Strong girl
- unmuteonline
- Jul 6, 2025
- 2 min read
What really is pure, can a person be compared to the pavement after rain, the cry of a newborn baby, the tears of my mother finding out. ‘You’re such a strong girl’ she says, I nod and take what I assume is a compliment. I’ve always had a complicated relationship with my mother, she wouldn’t know, she tells me it keeps her up at night, I tell her I slept well. She tells me she cries; I tell her I don’t know how to. ‘you’ll understand when you have a daughter’ feels like a kick to the gut, why can I not understand now. She’s right to an extent. Too young, too naïve, too little, too clean to understand your own wound, covered in blood and battle scars. But not too youthful, too innocent, too sinless to be sacrificed by your own girlhood.
I reflect upon the men I see, the ones who hold doors open, moving out your way whispering notes of polite apologies. Would you have done that; would you have hurt me. The men I care for are not exempt, instead I listen closer, hearing sighs and moans I didn’t before. My eyes open to a new world of exploitation, my mother, aunts and sisters always the punchline. I count the women on the bus, in the shop, in the bar, divide the number by three and you find how many have been given the gift of eternal pain. A pain that never seems to stop. Its candlelight flutters, being choked from oxygen, but comes back in a harsher blaze. Spilling more wax each time.

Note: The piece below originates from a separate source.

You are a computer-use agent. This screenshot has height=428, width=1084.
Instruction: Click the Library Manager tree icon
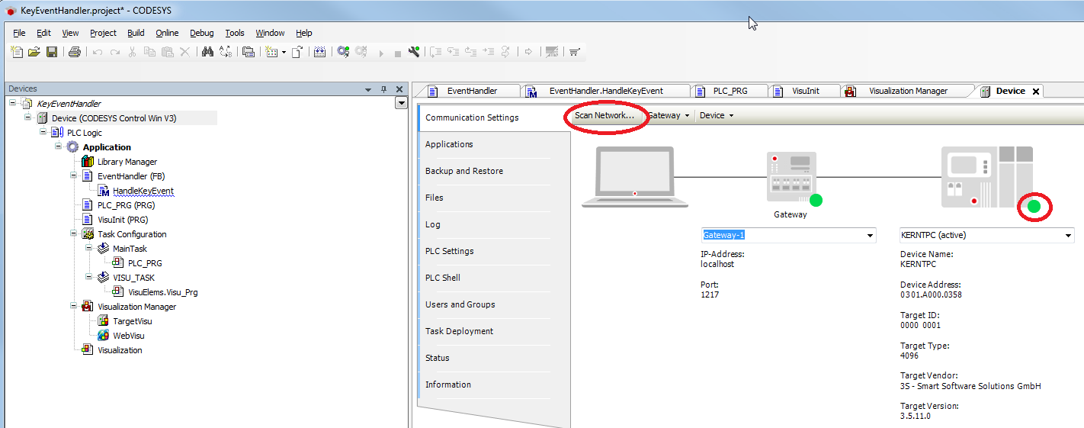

The wax spills over my fresh linen sheets, soiled that will never be clean. The stain never comes out. You wash it numerous times, cold cycles, hot cycles, bleach and detergents, it will never be the same. Days are soft, they bleed together, suddenly it’s a week, then a month and now over a year. ‘Time heals everything,’ said the liars. I’ve become weary of the sweetest cons, giving me false faith, that things could be like the past. Before a part of my soul depleted. of course, I would never say that, not even a hiss. I confide in myself, retracing nightmares and what ifs, searching for a remedy, a night nurse to numb the grief of the violation.
I never put a washing on anyway. Too much exertion for my mind, my melancholy has bought a share of land in my head, evicting the other tenants one my one. ‘Don't be lazy’ mother says, I spend too much time thinking to be lazy. Sometimes I break and let out a blunt reply; I'm trying to cope with all the thoughts attacking me at once, puncturing my Injury to open it up each day. I struggle with life not doing my dishes. She again tells me I'm a strong girl; the second time never sounds as sincere.